Part:BBa_K2282013:Design
mRFP under heat inducible system pL/cI857
- 10COMPATIBLE WITH RFC[10]
- 12INCOMPATIBLE WITH RFC[12]Illegal NheI site found at 7
Illegal NheI site found at 30 - 21COMPATIBLE WITH RFC[21]
- 23COMPATIBLE WITH RFC[23]
- 25INCOMPATIBLE WITH RFC[25]Illegal AgeI site found at 1745
Illegal AgeI site found at 1857 - 1000COMPATIBLE WITH RFC[1000]
Design Notes
This part sums up our final heat sensitive construction. The overall strategy we chose is complex and we were not sure it would work. Our bibliographic review and analysis of the Paris-Saclay iGEM 2017 project (using DNA thermometers) we decided to use strong promoters (Anderson BBa_J23100 with its respective RBS and pL promoter) to obtain higher expression levels.
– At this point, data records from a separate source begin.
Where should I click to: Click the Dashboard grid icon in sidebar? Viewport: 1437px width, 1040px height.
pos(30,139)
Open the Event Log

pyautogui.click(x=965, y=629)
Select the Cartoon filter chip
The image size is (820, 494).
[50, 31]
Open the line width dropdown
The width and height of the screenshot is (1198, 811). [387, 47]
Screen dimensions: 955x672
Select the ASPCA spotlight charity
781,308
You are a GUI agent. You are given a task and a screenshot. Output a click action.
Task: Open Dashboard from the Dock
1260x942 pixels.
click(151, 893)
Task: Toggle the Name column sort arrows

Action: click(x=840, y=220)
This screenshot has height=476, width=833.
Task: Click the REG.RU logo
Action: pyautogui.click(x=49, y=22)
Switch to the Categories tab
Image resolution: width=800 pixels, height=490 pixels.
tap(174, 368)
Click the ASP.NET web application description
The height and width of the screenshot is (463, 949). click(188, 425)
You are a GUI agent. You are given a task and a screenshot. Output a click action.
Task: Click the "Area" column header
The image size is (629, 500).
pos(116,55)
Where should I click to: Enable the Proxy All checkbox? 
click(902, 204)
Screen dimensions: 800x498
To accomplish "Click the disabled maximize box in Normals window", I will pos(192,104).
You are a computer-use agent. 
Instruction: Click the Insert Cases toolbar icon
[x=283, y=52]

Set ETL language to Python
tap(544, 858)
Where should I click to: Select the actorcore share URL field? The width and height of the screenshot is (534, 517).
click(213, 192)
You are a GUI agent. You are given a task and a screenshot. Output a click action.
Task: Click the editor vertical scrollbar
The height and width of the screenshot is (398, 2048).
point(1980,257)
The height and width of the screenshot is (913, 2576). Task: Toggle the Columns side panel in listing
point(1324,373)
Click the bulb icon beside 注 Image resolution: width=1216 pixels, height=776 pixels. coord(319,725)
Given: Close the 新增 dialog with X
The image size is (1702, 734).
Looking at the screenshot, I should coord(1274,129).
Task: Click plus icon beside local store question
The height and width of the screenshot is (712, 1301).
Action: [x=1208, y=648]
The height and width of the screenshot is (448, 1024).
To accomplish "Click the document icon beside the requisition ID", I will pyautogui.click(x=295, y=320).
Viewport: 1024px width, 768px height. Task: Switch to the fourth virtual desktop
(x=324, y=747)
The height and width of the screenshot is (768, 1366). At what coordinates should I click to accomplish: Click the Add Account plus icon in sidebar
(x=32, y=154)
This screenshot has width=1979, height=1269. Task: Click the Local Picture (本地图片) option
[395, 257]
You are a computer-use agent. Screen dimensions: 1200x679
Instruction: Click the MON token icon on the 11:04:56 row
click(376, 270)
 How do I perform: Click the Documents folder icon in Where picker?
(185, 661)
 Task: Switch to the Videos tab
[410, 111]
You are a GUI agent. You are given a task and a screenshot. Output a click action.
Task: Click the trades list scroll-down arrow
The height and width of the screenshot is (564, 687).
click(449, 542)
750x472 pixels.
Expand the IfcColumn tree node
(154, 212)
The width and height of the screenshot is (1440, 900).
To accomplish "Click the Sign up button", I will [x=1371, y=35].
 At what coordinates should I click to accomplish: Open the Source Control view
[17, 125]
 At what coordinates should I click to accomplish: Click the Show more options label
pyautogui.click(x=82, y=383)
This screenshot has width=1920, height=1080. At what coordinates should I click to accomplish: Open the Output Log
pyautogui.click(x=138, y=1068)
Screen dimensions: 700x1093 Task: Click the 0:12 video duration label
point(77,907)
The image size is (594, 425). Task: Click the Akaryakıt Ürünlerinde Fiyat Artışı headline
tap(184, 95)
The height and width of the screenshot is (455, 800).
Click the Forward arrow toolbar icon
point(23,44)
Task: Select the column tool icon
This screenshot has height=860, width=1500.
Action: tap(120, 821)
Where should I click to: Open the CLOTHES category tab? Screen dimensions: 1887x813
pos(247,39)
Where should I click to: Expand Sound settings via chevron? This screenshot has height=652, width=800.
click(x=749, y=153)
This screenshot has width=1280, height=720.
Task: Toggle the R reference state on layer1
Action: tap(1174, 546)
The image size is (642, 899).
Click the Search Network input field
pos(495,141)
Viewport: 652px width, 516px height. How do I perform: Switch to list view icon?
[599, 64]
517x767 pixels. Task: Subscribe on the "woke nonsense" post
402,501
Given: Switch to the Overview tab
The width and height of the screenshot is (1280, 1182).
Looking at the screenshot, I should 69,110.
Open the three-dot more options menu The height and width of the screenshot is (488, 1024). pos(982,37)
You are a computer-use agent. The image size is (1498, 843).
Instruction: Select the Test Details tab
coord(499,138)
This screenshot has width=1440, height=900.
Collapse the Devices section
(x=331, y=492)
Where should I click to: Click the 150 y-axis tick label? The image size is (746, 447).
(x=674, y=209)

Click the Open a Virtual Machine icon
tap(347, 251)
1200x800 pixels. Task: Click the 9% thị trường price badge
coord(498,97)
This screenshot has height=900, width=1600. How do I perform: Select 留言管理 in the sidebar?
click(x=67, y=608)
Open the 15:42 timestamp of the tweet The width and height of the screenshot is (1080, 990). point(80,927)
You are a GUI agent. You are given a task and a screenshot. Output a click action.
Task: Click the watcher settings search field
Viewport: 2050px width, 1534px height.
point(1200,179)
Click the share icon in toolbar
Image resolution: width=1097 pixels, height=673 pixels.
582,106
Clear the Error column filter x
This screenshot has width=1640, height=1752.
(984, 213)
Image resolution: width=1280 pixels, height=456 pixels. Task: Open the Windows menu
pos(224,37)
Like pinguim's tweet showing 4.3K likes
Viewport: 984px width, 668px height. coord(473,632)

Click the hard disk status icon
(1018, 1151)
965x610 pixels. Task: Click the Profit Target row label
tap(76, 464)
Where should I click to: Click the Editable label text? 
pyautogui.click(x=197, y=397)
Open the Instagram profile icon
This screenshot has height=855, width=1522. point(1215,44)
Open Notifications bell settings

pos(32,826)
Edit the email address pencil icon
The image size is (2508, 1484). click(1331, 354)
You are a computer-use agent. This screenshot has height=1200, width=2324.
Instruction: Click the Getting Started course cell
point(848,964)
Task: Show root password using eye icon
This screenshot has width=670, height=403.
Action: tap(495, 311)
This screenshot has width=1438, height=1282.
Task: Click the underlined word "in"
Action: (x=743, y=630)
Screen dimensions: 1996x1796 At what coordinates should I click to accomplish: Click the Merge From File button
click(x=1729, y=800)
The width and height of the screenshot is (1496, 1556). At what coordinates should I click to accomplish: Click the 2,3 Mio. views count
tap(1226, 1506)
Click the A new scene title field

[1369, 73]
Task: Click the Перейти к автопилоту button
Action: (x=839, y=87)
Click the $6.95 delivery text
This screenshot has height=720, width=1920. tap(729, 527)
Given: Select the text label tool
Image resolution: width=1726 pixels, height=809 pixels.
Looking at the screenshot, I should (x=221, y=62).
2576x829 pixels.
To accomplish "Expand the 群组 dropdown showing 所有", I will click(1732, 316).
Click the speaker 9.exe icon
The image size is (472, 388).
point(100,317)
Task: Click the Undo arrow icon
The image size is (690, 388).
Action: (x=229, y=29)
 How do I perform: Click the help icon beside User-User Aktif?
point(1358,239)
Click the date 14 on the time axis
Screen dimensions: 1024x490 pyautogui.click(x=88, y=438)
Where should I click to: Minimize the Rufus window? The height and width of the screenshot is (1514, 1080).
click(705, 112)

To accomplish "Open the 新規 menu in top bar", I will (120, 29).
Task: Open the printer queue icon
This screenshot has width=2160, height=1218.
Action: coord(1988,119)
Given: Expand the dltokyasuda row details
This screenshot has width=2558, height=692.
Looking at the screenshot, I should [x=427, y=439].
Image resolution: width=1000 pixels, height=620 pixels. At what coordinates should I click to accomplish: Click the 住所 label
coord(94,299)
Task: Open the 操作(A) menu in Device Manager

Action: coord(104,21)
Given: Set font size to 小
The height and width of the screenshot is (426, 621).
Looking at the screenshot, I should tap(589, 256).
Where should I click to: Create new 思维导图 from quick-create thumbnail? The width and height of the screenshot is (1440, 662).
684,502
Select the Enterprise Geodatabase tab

We had a slight problem in sequence design with IDT because their system detected our double use of double terminators as concatemers and did not let us introduce the same double terminator BBa_B0015 so we change the double terminator of the new part by an E.coli terminator operon.
Source
BBa_K22820013 part has been assembled to the pL promoter - RBS - Double terminator (E.coli his operon terminator). This double terminator was extracted from the strain E.coli K12 MG1655 complete genome, size length 4,641,652 pb in order to be different from the one in the part BBa_K22820012 and avoid concatemers problems.